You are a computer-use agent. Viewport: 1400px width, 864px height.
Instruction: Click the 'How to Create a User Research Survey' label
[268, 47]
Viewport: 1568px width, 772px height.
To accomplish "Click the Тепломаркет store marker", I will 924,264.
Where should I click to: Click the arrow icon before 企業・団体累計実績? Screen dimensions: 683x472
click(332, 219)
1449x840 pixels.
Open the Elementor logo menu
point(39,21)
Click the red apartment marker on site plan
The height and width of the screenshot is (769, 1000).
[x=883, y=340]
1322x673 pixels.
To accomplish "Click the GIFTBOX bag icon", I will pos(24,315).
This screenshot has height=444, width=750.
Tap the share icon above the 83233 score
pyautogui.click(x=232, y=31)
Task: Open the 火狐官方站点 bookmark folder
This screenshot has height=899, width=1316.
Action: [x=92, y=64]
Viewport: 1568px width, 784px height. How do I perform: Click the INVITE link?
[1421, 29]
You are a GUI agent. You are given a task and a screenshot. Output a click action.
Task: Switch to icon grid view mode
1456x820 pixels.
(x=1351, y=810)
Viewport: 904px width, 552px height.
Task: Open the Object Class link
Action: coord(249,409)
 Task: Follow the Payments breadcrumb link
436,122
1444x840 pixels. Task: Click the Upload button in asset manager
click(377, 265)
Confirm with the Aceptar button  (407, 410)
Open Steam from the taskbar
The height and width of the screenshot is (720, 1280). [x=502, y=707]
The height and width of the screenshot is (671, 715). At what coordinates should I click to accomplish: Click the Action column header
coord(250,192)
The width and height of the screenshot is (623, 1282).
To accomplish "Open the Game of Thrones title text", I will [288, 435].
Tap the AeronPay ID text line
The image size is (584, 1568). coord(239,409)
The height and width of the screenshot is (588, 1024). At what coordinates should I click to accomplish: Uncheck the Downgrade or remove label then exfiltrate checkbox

========================

Each line of the data is to be retyped exactly.

You are a computer-use agent. Viewport: 1400px width, 864px height.
Instruction: Click the 'How to Create a User Research Survey' label
[268, 47]
Viewport: 1568px width, 772px height.
To accomplish "Click the Тепломаркет store marker", I will 924,264.
Where should I click to: Click the arrow icon before 企業・団体累計実績? Screen dimensions: 683x472
click(332, 219)
1449x840 pixels.
Open the Elementor logo menu
point(39,21)
Click the red apartment marker on site plan
The height and width of the screenshot is (769, 1000).
[x=883, y=340]
1322x673 pixels.
To accomplish "Click the GIFTBOX bag icon", I will pos(24,315).
This screenshot has height=444, width=750.
Tap the share icon above the 83233 score
pyautogui.click(x=232, y=31)
Task: Open the 火狐官方站点 bookmark folder
This screenshot has height=899, width=1316.
Action: [x=92, y=64]
Viewport: 1568px width, 784px height. How do I perform: Click the INVITE link?
[1421, 29]
You are a GUI agent. You are given a task and a screenshot. Output a click action.
Task: Switch to icon grid view mode
1456x820 pixels.
(x=1351, y=810)
Viewport: 904px width, 552px height.
Task: Open the Object Class link
Action: coord(249,409)
 Task: Follow the Payments breadcrumb link
436,122
1444x840 pixels. Task: Click the Upload button in asset manager
click(377, 265)
Confirm with the Aceptar button  (407, 410)
Open Steam from the taskbar
The height and width of the screenshot is (720, 1280). [x=502, y=707]
The height and width of the screenshot is (671, 715). At what coordinates should I click to accomplish: Click the Action column header
coord(250,192)
The width and height of the screenshot is (623, 1282).
To accomplish "Open the Game of Thrones title text", I will [288, 435].
Tap the AeronPay ID text line
The image size is (584, 1568). coord(239,409)
The height and width of the screenshot is (588, 1024). At what coordinates should I click to accomplish: Uncheck the Downgrade or remove label then exfiltrate checkbox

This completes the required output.